As ausências são sentidas principalmente pela juventude periférica, segundo Dudu Souza, integrante do coletivo e produtora VetinFlix. “Tem muito de acharem que a juventude entra na criminalidade porque quer. A maioria, quando cai, é por falta de opção, de estrutura. A juventude periférica é esquecida”, considera ele, que ajuda a produzir uma série para a internet em contraponto à imagem das favelas em outras narrativas televisivas.
“A criminalidade tem tudo a ver com a desigualdade. Se a criança tiver oportunidade, ela não vai entrar no crime. A solução pra violência não é a bala, é a oportunidade. Queremos passar pra juventude que eu sou ‘vetin’, falando como ‘vetin’, tô tendo oportunidade de expressar minha arte e nem por isso vou virar bandido. A série parece ser pesada, mas a nossa realidade é pesada”, afirma.
Classificação
Realidade essa investigada por Glória Diógenes, socióloga e coordenadora do Laboratório das Artes e das Juventudes (Lajus), da Universidade Federal do Ceará (UFC), com 150 jovens do Grande Bom Jardim classificados comumente como “nem-nem-nem”: que não estudam, trabalham ou demonstram interesse em retomar a escola ou buscar uma ocupação. Contudo, a partir das entrevistas, ela percebeu que, na verdade, eles são “muito ocupados e mal classificados”.
“Se a gente pergunta se eles estão trabalhando, eles dizem que não. Mas se pergunta se eles tem algum ‘trampo’, eles dizem que sim”, resume. A lista inclui trabalhos em feira, lavagem de roupas e carros, venda de cosméticos e marmitas, costura, cuidados de idosos e serviços gerais. “A primeira coisa é rediscutir o estigma que paira sobre esses jovens, que chamamos de ‘geração N’, em vez de ‘nem-nem-nem’, porque eles dizem ‘não’ ao ‘não’ que é imposto a eles”, reflete Glória.

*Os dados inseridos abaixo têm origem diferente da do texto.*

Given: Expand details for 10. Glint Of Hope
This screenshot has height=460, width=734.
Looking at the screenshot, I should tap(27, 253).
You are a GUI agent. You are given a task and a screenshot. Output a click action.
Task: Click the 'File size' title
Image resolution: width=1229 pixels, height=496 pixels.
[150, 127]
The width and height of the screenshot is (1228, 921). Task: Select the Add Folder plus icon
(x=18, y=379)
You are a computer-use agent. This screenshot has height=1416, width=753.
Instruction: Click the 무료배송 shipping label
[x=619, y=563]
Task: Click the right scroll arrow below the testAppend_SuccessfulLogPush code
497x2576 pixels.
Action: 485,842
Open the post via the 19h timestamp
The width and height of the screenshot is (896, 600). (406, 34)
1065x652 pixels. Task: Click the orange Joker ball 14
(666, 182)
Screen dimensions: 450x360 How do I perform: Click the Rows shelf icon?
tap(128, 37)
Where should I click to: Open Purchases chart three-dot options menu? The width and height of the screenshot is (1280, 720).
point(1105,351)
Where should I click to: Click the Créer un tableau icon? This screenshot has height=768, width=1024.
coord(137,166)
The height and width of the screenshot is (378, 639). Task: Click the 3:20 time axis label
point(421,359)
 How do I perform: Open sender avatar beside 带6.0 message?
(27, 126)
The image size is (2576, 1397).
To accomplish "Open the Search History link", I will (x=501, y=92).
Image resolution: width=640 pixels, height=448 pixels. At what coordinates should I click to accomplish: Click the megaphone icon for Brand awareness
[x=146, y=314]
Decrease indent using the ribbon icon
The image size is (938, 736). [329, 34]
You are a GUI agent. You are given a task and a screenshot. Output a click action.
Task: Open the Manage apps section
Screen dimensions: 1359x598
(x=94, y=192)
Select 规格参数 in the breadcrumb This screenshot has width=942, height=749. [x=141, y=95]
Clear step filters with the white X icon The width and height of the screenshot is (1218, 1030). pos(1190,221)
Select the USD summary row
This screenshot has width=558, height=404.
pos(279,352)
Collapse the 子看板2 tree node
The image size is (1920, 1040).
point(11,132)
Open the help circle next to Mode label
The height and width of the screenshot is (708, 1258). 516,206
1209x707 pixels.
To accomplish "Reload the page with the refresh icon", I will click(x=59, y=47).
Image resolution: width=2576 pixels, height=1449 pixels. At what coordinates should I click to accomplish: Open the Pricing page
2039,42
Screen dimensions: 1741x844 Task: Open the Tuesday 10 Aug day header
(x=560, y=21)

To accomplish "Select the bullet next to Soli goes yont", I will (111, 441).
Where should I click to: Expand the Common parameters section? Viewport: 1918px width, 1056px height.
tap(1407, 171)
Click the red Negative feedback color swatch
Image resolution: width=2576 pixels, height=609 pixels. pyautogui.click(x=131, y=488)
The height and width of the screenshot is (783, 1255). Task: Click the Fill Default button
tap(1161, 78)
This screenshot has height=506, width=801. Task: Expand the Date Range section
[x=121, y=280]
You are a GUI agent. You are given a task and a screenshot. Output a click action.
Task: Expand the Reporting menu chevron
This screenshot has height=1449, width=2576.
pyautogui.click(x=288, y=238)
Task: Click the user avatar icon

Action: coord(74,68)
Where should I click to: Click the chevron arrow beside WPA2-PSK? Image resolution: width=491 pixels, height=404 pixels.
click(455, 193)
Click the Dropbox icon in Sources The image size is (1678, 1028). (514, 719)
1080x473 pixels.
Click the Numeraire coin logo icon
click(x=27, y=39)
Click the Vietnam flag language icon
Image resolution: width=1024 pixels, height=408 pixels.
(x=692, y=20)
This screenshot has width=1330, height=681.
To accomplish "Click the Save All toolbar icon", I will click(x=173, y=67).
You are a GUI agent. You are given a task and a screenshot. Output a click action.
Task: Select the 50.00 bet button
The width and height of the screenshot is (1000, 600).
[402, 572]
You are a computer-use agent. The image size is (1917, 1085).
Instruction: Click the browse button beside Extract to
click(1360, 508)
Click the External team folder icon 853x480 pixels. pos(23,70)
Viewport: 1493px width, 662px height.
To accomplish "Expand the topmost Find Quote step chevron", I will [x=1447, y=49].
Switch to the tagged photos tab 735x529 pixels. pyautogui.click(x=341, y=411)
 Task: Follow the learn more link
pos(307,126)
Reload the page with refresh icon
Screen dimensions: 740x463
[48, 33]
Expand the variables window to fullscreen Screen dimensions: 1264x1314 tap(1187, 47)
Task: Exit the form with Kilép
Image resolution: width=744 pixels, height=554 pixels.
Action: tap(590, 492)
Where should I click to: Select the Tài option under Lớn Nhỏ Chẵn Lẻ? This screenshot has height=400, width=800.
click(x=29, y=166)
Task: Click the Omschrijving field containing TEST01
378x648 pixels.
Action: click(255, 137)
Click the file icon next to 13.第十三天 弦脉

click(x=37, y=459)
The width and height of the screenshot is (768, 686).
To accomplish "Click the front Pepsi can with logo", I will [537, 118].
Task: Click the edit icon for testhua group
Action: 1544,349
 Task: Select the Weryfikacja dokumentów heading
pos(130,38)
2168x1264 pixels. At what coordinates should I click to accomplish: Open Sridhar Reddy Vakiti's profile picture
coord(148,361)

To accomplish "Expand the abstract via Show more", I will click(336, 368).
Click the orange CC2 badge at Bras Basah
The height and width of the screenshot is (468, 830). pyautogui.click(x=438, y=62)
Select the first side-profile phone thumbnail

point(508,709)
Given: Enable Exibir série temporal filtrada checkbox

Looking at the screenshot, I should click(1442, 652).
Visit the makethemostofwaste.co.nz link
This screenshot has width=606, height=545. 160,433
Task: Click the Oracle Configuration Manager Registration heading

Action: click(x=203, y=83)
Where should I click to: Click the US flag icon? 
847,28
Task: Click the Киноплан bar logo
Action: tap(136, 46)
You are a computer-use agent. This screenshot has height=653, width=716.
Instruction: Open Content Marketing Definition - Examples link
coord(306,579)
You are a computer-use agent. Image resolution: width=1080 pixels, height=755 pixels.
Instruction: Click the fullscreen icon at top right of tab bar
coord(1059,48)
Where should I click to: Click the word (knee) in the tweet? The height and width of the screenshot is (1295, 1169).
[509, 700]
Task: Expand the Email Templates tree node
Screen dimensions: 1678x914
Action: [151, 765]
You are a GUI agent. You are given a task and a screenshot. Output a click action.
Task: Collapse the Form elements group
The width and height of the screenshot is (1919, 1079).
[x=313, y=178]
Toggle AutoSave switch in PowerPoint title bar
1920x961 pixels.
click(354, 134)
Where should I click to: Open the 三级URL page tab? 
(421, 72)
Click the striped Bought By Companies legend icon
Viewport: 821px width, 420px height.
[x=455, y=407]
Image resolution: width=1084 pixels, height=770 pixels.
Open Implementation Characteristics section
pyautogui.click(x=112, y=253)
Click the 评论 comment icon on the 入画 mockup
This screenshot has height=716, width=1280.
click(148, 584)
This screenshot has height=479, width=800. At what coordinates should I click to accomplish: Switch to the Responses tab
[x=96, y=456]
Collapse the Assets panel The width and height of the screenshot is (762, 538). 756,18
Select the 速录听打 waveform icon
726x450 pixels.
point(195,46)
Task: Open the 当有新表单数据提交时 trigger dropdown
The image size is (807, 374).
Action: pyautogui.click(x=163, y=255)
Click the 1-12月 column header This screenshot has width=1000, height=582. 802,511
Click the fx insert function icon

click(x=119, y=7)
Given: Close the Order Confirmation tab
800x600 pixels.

Conforme a pesquisadora, 72% dos entrevistados declararam que gostariam de voltar à escola, e 80%, que têm vontade de trabalhar. “Mas que trabalho? Os principais interesses deles fogem de uma carreira linear, e se adere a uma ideia de projeto. Eles sonham em ser pequenos empreendedores”, conta. “No aspecto preventivo, a primeira coisa que as políticas públicas deveriam fazer era escutar esses jovens para entender o que eles querem, o que eles podem, o que sabem, e, daí potencializar outras soluções”, reflete.
Em nota, a SSPDS destacou que, além de ações de Segurança Pública, o Governo tem pensado em melhorias e construção de praças públicas, escolas e postos de saúde e a instalação de bases fixas do Programa de Proteção Territorial e Gestão de Riscos (Proteger) da Polícia Militar. Quanto ao fortalecimento do espaço escolar como fator de prevenção à violência, informa que o Estado prioriza a expansão das Escolas de Educação Profissional e de Tempo Integral.